Trump tariff hike leaves U.S.-China trade deal in limbo as markets fall
WASHINGTON/BEIJING (Reuters) – U.S. President Donald Trump’s threat to increase tariffs on Chinese goods left prospects for a deal to end a trade war between the world’s two largest economies in limbo on Monday, casting uncertainty on plans for more talks this week.
Stocks around the world tumbled and oil prices hit a one-month low after Trump tweeted on Sunday that he would raise tariffs on $200 billion worth of Chinese goods to 25 percent from 10 percent by the end of the week, and would “soon” target the remaining Chinese imports with tariffs.
The announcement abruptly ended a five-month truce in a trade war that has cost the two countries billions of dollars, slowed global growth and disrupted manufacturing supply chains and U.S. farm exports.
Trump’s comments on Sunday came as a surprise after he and members of his team had repeatedly said the two sides were making progress on a deal.
His shift in tone came after U.S. Trade Representative Robert Lighthizer told him that Chinese negotiators had pulled back from some prior commitments in talks last week in Beijing, people familiar with the talks said.
Specifically, the Chinese side was seeking to deal with any policy changes through administrative and regulatory actions, not through changes to Chinese law as previously agreed, one person with knowledge of the talks said.

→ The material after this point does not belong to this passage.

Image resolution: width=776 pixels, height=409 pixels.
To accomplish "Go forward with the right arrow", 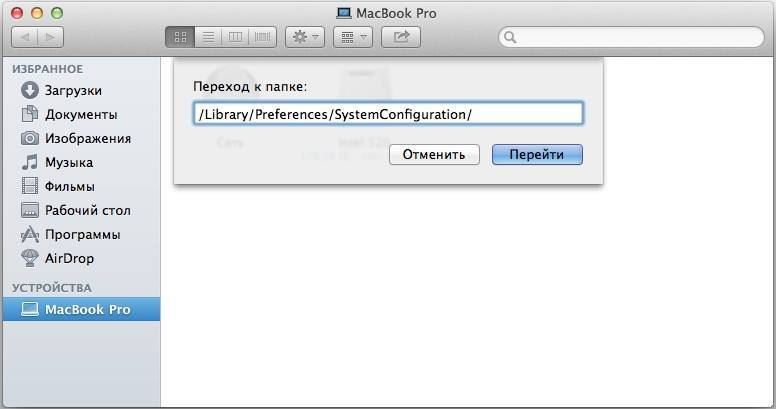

“It undermines the core architecture of the deal,” the person said, adding that not codifying the concessions would make it difficult to verify and enforce China’s compliance.
Speaking on condition of anonymity due to the sensitive nature of the talks, the person said that under China’s system in which the Communist Party has ultimate control, changes in law are the only way to get even a small measure of certainty.
Another source familiar with the situation said Trump had reiterated to advisers in recent days that he would walk away from a trade deal with China if it was not strong enough.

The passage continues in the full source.